— PARTS OF THE EXERCISE —
1. From the post on disruption in the toy industry, return the stretch from "I have been" through "easy to forget.", copied word for word.
2. According to the post on disruption in the toy industry, what did the writer want to make possible for children of the world by becoming an entrepreneur?
3. Summarize the post on disruption in the toy industry in two sentences.

— PAGE EXTRACT —

* * * * *

Disruption is coming to the toy industry
Some time ago I was speaking at StartUp school fire side chat event for startup CEOs here in the capital region of Finland and their opening question was: ”Why did you become an entrepreneur? What was your vision when you started your business?”
That is a brilliant question. The answer is quite simple.
I wanted to become an entrepreneur, together with the incredible team at 3DBear, so that in the future children of the world can design and make their own toys.
I have been buying toys for my own children and as gifts for other children for years. Whether you are a parent or not, we have all been children once. Think of the toys from your childhood that you recall to this day. The ones you recall are most likely not the rather expensive plastic toys that someone bought to you. For most people – I have noticed – that is not the answer. Those are rather easy to forget.
Did you ever make that little toy ship out of bark as a child? Or the wooden horse? Chances are that you still have it somewhere on the shelf of your parents’ home or the like.

* * * * *

— SUPPLIED DATA —
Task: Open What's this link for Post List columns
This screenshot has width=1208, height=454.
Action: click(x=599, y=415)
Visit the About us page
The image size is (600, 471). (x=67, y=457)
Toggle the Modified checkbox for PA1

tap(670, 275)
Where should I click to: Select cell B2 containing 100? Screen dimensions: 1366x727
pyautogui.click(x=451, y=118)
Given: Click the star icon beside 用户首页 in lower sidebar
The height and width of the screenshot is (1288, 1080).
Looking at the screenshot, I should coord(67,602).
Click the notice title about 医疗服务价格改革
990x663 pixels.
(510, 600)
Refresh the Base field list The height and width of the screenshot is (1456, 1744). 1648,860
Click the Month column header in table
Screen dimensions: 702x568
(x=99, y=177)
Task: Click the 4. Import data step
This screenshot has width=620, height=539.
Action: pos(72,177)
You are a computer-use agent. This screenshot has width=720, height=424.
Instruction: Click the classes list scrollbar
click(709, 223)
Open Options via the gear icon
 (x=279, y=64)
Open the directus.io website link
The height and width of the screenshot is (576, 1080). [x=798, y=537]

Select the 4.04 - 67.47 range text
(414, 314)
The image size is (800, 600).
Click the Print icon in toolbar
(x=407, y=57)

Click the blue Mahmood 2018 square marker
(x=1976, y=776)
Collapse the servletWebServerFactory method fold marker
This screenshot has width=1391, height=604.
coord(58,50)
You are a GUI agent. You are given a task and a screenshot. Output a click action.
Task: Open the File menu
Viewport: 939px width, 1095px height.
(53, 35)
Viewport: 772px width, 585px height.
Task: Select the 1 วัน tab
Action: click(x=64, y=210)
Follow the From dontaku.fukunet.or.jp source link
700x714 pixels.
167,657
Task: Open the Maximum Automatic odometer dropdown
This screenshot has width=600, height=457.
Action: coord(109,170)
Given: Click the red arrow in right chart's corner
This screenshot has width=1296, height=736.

* * * * *

— RESPONSES BY ITEM NUMBER —
1.
I have been buying toys for my own children and as gifts for other children for years. Whether you are a parent or not, we have all been children once. Think of the toys from your childhood that you recall to this day. The ones you recall are most likely not the rather expensive plastic toys that someone bought to you. For most people – I have noticed – that is not the answer. Those are rather easy to forget.

2. That they can design and make their own toys.

3. Asked at a StartUp school event in Finland why they became an entrepreneur, the writer explains that they and the 3DBear team want children of the world to be able to design and make their own toys in the future. The writer notes that the childhood toys people remember are usually not expensive plastic ones bought for them but things like a bark toy ship or wooden horse they made themselves.